Many of the new services coming along, such as Office 365, Box and Google Apps, support more open data sources and are, according to Singh, therefore much more easy to work with. To meet that change, Druva has just introduced inSync. This allows data collection, recoverability and governance for these increasingly popular business tools to be managed from a single, integrated platform.

And as the complexity of data sources increases, the company is already finding that some customers are building multiple, layered implementations of the storage system:

For example, companies are using Druva to provide specific storage and information management for national operations, so that `national’ data is stored and managed within that country. They then have an over-arching implementation of the system to create a single, global corporate picture of that company’s operational truth.

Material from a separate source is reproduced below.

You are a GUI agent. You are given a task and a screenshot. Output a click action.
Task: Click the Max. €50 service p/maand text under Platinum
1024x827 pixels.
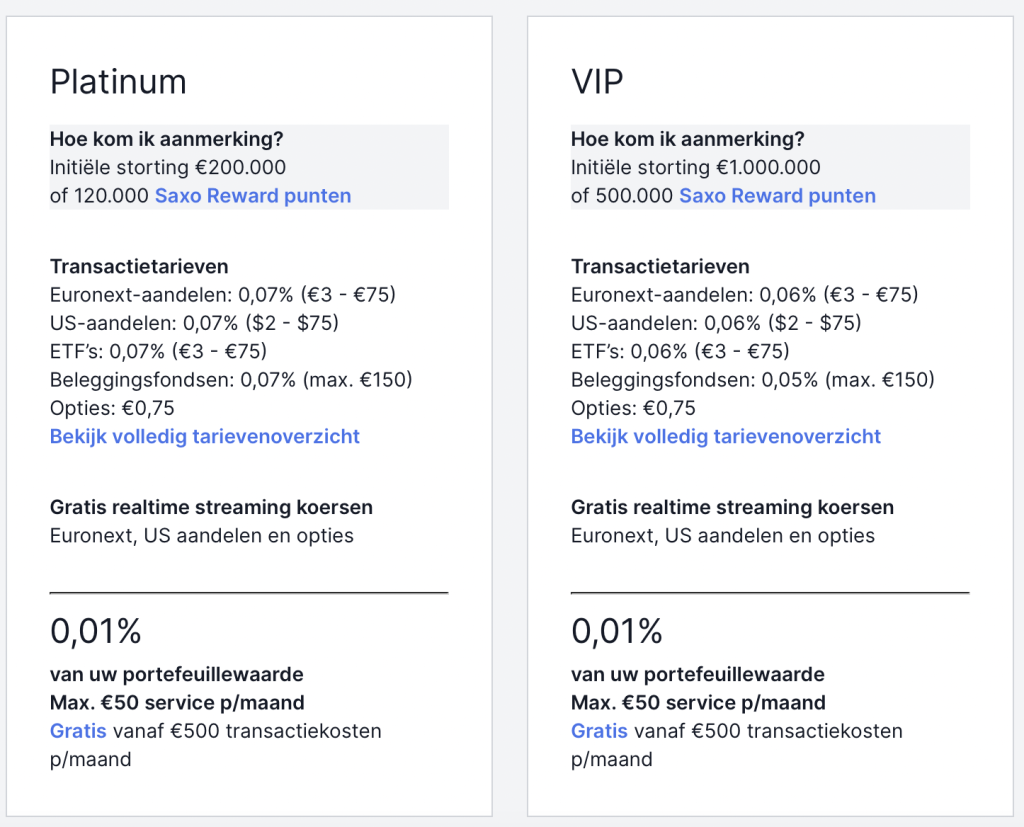pos(176,702)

Because the way data in secondary storage systems are starting to be used, it is now important that the service switches to become event-driven rather than time-driven. That means much of the data storage, together with processes such as de-duping, has now to done ever-closer to real time:

Backing up one large event such as a time-driven daily backup is now far less valuable to a business than storing an event when it happens. This is increasingly valuable in a number of areas but as an example, managing compliance now means that just logging the storage of a data event is no longer good enough. Compliance increasingly requires the event, and information about the data stored, to be not just reported at the right time, but reported to the right person. That is what secondary storage now has to provide.

My take

OK, using the Babel Fish as a motif here may be fanciful, but the paradox – that the greater the distribution of resources the greater the need for centralisation at some point(s) in the process – is becoming clear and its impact may prove significantly negative to businesses that charge gung-ho into the cloud without too much forethought.